Galadima’s revelations have inadvertently exposed a profound crisis of competence within Nigeria’s opposition parties. For years, they had fought for the removal of the delegate system, which they claimed was corrupt and gave undue influence to moneybags. They won that battle: the 2026 Electoral Act scrapped indirect primaries in favor of direct primaries and consensus. The opposition argued that direct primaries, where every party member votes, would be the most democratic method. Yet Galadima, one of their most senior strategists, has now publicly declared that the opposition is incapable of conducting such a simple exercise.

His warning that the APC would “send people to disrupt” the primaries also betrayed a fatal weakness: the lack of robust internal structures. If a political party cannot verify its own membership list, secure its collation centers, and conduct a credible headcount of its own supporters without infiltration, it has no business aspiring to govern a nation of over 200 million people. The direct primary system was designed precisely to strengthen grassroots participation and reduce the influence of godfathers. If the opposition cannot control its own primary process, it is a confession of organizational failure, not a reflection of a biased law.

The 2026 Electoral Act, which President Bola Tinubu signed on 18 February 2026, was the culmination of two years of deliberations involving the National Assembly, the Independent National Electoral Commission (INEC), civil society groups, and international partners. It introduced several progressive reforms, including the mandatory electronic transmission of polling unit results to the INEC Result Viewing Portal (IReV), the criminalization of dual party membership with a fine of N10 million and a two-year jail term, and the establishment of a dedicated funding stream for INEC to guarantee its financial independence. The Act also makes the Bimodal Voter Accreditation System (BVAS) compulsory for accreditation and imposes severe penalties on electoral officers who attempt to manipulate results. Critics like Atiku Abubakar have raised concerns about Section 63, which allows a returning officer discretion to count a ballot without an official mark if satisfied it is genuine. However, this provision is a safeguard against voter disenfranchisement, not a loophole.

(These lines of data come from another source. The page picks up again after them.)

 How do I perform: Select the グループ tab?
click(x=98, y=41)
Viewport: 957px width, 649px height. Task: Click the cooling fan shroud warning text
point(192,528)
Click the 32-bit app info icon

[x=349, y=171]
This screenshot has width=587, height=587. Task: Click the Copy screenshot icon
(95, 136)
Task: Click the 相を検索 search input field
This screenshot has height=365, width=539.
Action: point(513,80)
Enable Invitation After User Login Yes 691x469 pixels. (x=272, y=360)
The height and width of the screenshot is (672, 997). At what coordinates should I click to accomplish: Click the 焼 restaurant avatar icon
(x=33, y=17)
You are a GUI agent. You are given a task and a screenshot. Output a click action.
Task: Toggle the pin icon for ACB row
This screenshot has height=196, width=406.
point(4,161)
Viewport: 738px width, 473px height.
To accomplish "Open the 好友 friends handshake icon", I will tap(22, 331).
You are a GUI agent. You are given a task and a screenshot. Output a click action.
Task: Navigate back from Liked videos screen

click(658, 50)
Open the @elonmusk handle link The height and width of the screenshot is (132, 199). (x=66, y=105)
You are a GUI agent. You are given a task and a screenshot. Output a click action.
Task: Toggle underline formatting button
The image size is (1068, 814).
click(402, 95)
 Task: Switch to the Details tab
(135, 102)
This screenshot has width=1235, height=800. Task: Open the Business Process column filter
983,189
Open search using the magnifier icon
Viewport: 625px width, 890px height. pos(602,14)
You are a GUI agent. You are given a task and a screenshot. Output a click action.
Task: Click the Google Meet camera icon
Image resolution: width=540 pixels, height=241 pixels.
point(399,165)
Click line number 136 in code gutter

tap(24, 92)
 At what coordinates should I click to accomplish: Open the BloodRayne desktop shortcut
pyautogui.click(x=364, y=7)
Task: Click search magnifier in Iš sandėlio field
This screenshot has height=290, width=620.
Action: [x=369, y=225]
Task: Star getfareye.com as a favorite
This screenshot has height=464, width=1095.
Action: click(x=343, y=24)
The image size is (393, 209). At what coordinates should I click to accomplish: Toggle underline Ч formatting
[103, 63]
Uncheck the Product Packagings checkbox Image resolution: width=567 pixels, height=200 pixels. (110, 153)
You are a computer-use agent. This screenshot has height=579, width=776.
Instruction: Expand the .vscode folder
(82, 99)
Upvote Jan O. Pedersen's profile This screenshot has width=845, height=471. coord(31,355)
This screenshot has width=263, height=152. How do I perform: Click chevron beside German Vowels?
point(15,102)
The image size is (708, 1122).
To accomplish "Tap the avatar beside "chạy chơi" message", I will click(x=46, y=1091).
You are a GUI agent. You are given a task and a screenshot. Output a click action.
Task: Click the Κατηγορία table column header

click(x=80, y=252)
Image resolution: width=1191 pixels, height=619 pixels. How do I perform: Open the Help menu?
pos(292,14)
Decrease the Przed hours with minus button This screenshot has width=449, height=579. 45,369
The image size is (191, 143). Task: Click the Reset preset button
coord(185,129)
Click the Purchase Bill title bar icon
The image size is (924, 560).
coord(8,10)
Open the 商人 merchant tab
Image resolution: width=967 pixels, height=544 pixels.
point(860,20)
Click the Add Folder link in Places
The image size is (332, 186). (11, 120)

The opposition’s rejection of the Act in February 2026 was led by a coalition of heavyweights, including Atiku Abubakar, Peter Obi, Rotimi Amaechi, and Rabiu Kwankwaso. They described the law as “desperate, dictatorial, and obnoxious” and demanded a fresh amendment. The APC’s National Publicity Secretary, Felix Morka, dismissed their complaints, stating that they were angry because the Act removed their “game plan” to use the pretext of failed real-time transmission to challenge the 2027 election results. The Senate has also rejected calls for a fresh amendment, urging opposition leaders to channel their grievances through the legislative process.

Galadima’s speech at the NDC aspirants’ summit laid bare a fundamental political reality. The opposition’s panic is not about electoral reform; it is about the death of their ability to manipulate and steal electoral processes. By outlawing the corrupted delegate system, the 2026 Electoral Act has forced political parties to actually organize. The opposition’s strategy, once reliant on “consensus” of a few powerful godfathers, has been shattered. Their failure to embrace direct primaries is an admission that they cannot win a fair fight. The law has merely exposed that the emperor has no clothes, leaving the opposition to blame their own incompetence on the referee.